The clue seems to be "on your gaming PC". Many linux users still run Windows on their gaming machines due to compatibility. This would also probable be their device which has the most powerful GPU.
It's probably marginally faster for inference as long as you're willing to pay the extremely annoying cost of all the stupid filesystem issues. Given that ollama specifically has very good cross platform support it seems like a fool's errand.
it's unclear to me what you gain running ollama in wsl like this compared to switching to a productive native operating system [like nixos] or just installing the windows release of ollama and quietly forgetting about it.

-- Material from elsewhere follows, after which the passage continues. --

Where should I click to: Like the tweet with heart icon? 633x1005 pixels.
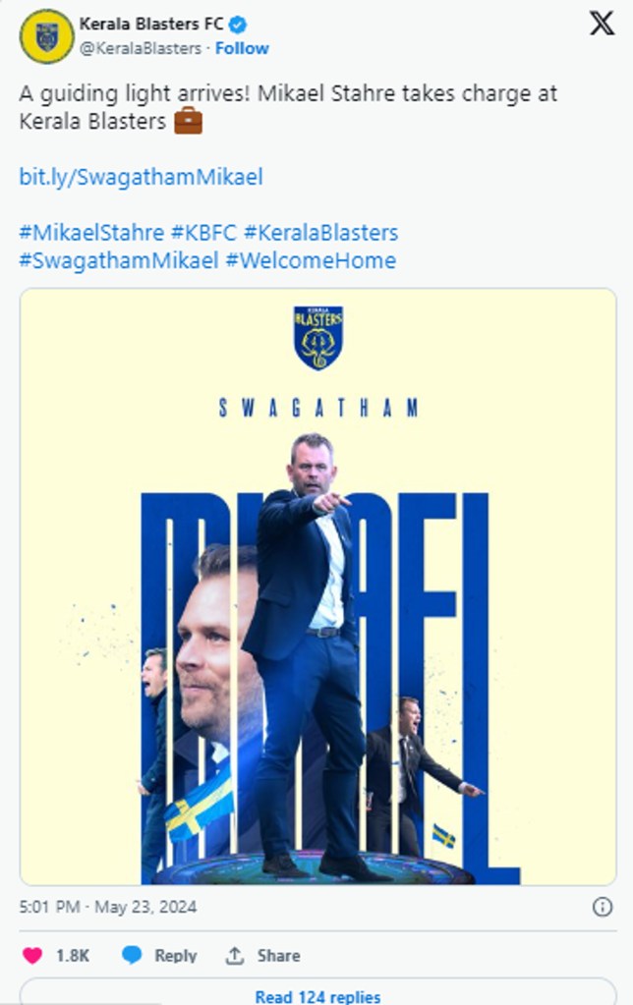32,956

i use nixos.wsl at work to have the same emacs configuration as on my laptop, and that's fine except the windows filesystem performance makes me want to throw the whole system in a dumpster. but on my home gaming machine i have some games that only run on windows so i just installed ollama's windows installer which works with my GPU and installs an autostart entry.
these days the windows box sits in a dark corner on my network with tailscale (again just the windows install), running sunshine too to start steam games on my laptop.
I use ChatGPT for most practical stuff but I really enjoy running local models. I find it really interesting and I think it's important for people to know how to run these without being beholden to big tech. If you have a used 3090 you can already run some really strong models. There are some really interesting local models as well, like the abliterated ones.
I recently gave this another go, and was pleasantly surprised that I could install Steam easily, the nVidia card was detected and driver installed, and I quickly installed the "Resident Evil 4" remake with awesome performance and no glitchiness
Then I rebooted my system and found that Steam had broken Gnome and I couldn't log in and had to go into safe mode and debug from the command line. 1 hour in, 1 thing installed.
I love the idea of this flake to run Ollama even on Windows, but just pointing people to your _everything_ flake is going to confuse people and make it look harder than it is to run Ollama on Nix.
If you are using a system-controlling Nix (nix-darwin, NixOS…), it’s as easy as `hardware.services.ollama.enable=true` with maybe adding `.acceleration=“cuda”` to force GPU usage or `host=“0.0.0.0”` to allow connections to Ollama that are not local to your system. In a home-manager situation it is even easier: just include `pkgs.ollama` in your `home.packages`, with an `.override{}` for the same options above. That should be it, really.
I will say that if you have a more complex NixOS setup that patches the kernel or can’t lean on cachix for some reason that using the ollama package takes a long time to compile. My setup at home runs on a 3950X Threadripper and when Ollama compiles it uses all the cores at 99% for about 16 minutes.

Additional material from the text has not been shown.